▸ Problem description:
Once the line with "Task: Open the Audio Track dropdown" is found in the entries below, repeat it and each following line exactly, up to and including the line with "Image resolution: width=850". Add no other lines.

▸ Data section:
=======
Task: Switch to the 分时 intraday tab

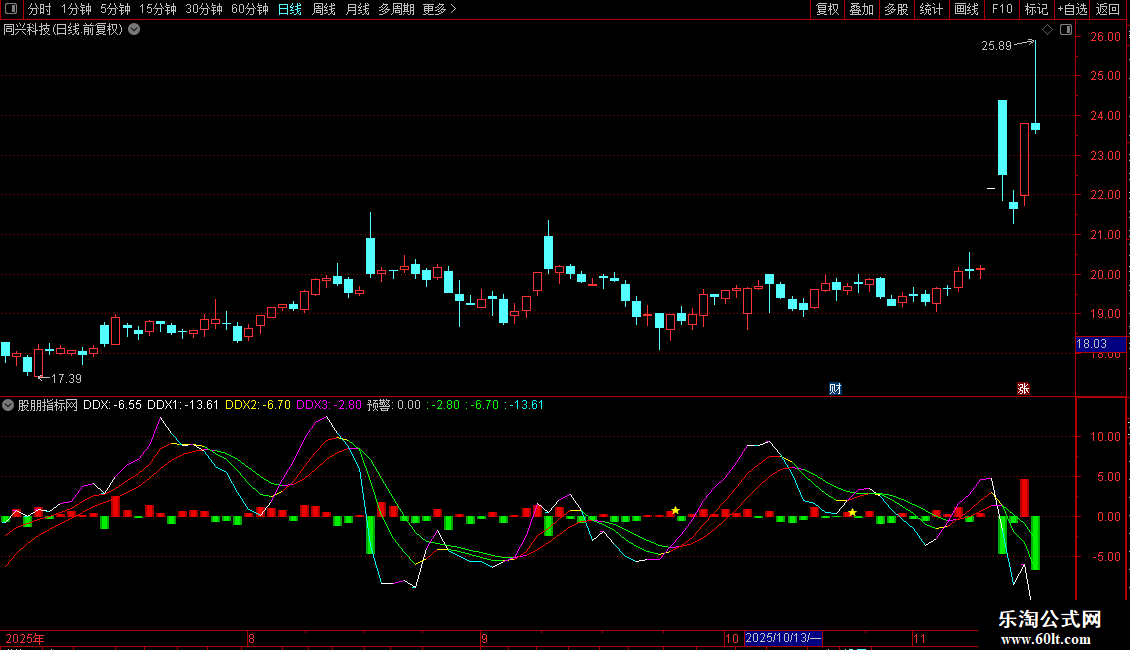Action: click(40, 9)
=======
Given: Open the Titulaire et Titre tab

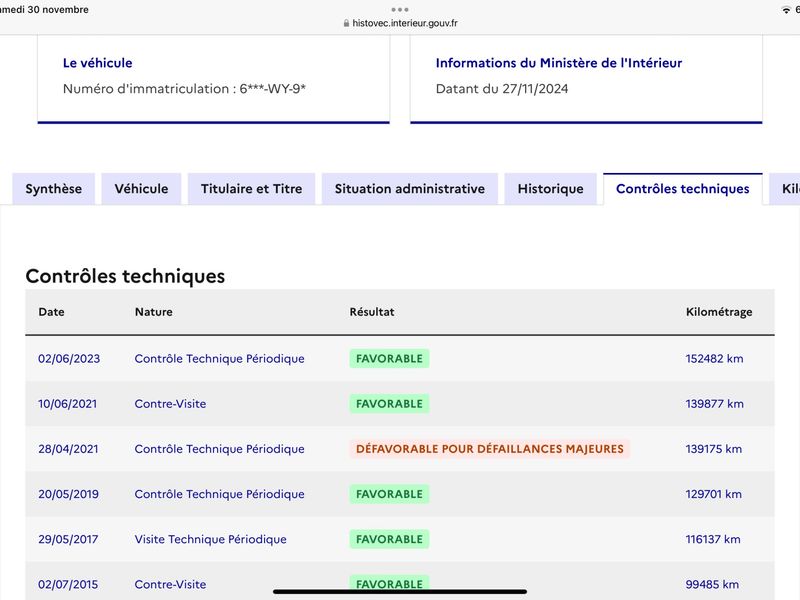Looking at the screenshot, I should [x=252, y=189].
=======
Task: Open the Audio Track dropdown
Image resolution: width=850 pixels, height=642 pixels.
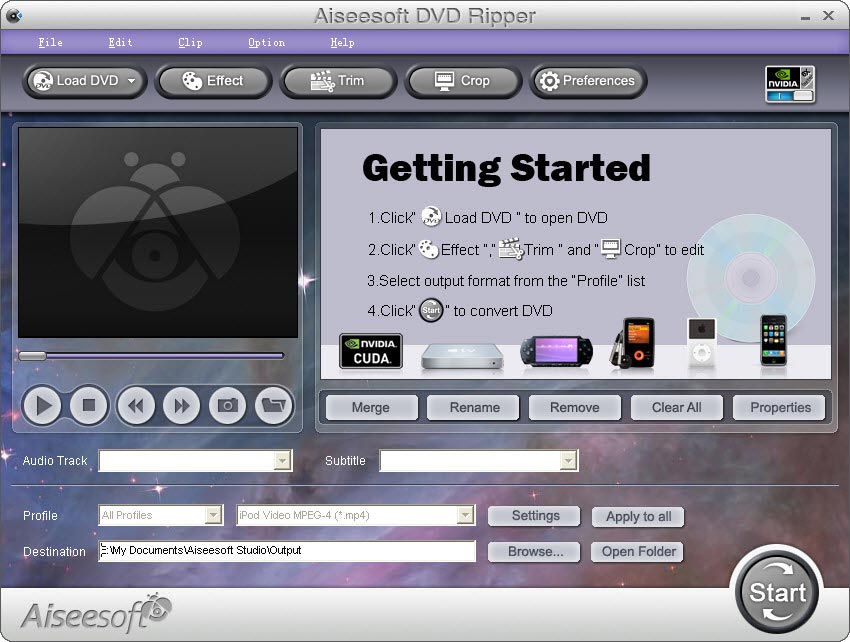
=======
▸ Answer for the task:
Task: Open the Audio Track dropdown
Image resolution: width=850 pixels, height=642 pixels.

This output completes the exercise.